Jammeh, in power since a 1994 coup, lost a Dec. 1 election to businessman Adama Barrow, but the authoritarian leader has contested the results in a move condemned at home and abroad.

An ECOWAS delegation led by Liberian President Ellen Johnson Sirleaf visited Gambia in December but failed to persuade Jammeh to step down. The West African bloc has since said it would take all necessary steps to uphold the result of the election and had put troops on standby.

Jammeh called the move “a declaration of war.”

“They resolved that three presidents will visit Jammeh on Wednesday to press him again to hand over [power]. They are the presidents of Nigeria, Liberia and Sierra Leone,” Onyeama said after a one-day ECOWAS summit in the Nigerian capital, Abuja.

The former president of Ghana, John Mahama, would also attend along with representatives of the United Nations and African Union.

The crisis in Gambia needed to be resolved “step by step” in line with the country’s constitution, Onyeama said, adding that ECOWAS was concerned about the closure of radio stations by authorities and arrests since the vote.

Gambian authorities shut a fourth popular radio station late on Sunday, staff said on Monday, further strangling opposition voices amid a post-election clampdown.

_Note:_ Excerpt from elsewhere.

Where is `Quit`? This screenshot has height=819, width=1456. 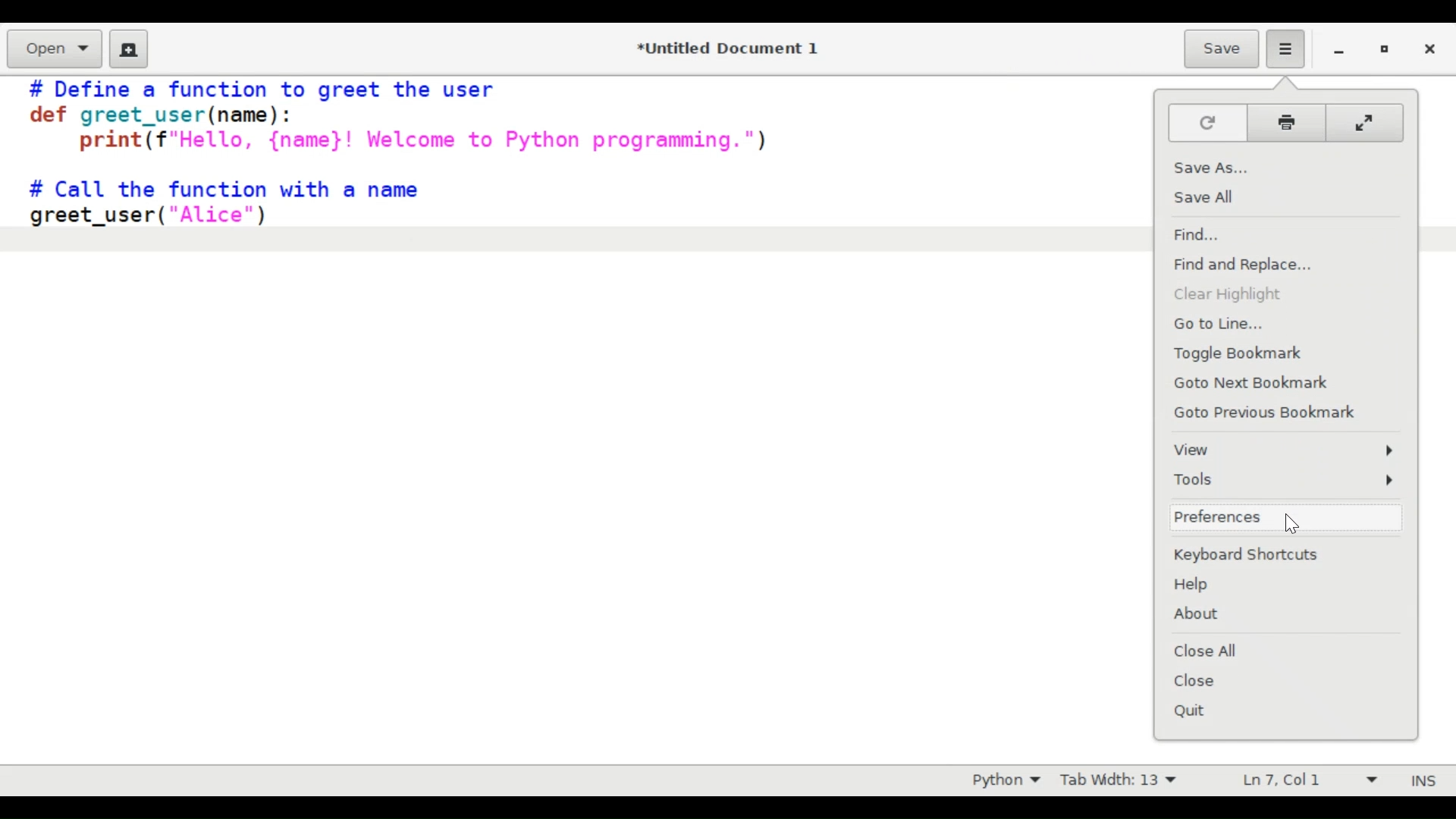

Jammeh initially conceded defeat in the poll, which was seen as a triumph for democracy in the country of 1.8 million. But a week later he filed a petition with the Supreme Court due to irregularities in the vote count, drawing condemnation from local opponents and foreign powers.

It is not clear how the case will be heard before Jan. 18, when Jammeh’s mandate will run out. Judges from Nigeria and Sierra Leone who were expected to preside over the case did not arrive in court on Monday as expected.

Adama Barrow has said his inauguration will go ahead regardless of the Supreme Court case.